ABOUT THIS TASK :: The stretch wanted below opens at the line containing "Given: Select the George Freeman header cell" and closes at the line containing "Given: Click the Cut scissors icon". Please return it exactly, with no other lines.

MATERIAL FOR THIS EXERCISE ::
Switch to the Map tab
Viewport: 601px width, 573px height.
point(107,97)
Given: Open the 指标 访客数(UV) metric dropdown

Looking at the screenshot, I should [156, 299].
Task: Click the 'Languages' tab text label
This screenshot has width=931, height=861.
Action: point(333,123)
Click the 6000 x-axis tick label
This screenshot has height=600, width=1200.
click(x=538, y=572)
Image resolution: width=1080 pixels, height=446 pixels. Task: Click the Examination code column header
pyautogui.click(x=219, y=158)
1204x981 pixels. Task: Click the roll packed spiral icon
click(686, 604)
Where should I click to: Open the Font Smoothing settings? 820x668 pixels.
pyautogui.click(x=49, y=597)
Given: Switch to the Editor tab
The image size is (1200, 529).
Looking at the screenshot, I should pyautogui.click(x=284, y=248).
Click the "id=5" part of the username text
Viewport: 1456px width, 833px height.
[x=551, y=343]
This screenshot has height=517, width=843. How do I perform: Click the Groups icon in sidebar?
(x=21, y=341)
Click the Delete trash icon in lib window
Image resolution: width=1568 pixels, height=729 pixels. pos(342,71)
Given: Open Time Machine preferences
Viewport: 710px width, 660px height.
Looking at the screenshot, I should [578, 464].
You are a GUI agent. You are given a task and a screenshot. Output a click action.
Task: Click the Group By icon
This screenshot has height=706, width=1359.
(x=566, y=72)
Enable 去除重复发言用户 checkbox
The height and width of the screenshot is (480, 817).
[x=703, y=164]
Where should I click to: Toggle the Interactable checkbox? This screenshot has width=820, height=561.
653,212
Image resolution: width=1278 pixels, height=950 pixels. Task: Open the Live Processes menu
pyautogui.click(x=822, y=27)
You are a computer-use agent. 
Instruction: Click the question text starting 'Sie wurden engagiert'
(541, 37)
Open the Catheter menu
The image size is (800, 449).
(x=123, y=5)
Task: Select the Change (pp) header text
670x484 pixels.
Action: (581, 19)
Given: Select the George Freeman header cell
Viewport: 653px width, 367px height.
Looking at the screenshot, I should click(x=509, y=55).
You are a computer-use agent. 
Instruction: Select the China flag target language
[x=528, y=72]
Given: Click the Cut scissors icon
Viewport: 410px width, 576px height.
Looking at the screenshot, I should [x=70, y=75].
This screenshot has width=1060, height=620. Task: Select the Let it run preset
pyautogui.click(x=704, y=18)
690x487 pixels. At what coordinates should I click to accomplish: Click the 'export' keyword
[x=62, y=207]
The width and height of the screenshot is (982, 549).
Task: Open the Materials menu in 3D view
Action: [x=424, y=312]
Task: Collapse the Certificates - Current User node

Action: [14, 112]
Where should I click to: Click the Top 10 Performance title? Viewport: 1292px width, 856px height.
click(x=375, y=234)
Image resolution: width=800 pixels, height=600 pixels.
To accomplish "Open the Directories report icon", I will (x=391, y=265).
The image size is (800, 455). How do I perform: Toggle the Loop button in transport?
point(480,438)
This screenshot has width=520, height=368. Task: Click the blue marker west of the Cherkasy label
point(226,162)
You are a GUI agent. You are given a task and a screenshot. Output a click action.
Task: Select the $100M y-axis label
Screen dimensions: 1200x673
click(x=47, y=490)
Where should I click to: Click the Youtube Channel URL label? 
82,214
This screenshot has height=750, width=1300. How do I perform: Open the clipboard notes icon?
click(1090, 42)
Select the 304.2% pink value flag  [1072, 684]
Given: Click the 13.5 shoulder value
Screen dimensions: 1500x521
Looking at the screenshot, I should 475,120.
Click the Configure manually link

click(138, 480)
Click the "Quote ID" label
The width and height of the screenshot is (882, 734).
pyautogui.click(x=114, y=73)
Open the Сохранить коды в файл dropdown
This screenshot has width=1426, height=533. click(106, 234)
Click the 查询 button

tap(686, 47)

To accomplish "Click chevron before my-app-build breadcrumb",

RESPONSE FOR THIS EXERCISE ::
Given: Select the George Freeman header cell
Viewport: 653px width, 367px height.
Looking at the screenshot, I should click(x=509, y=55).
You are a computer-use agent. 
Instruction: Select the China flag target language
[x=528, y=72]
Given: Click the Cut scissors icon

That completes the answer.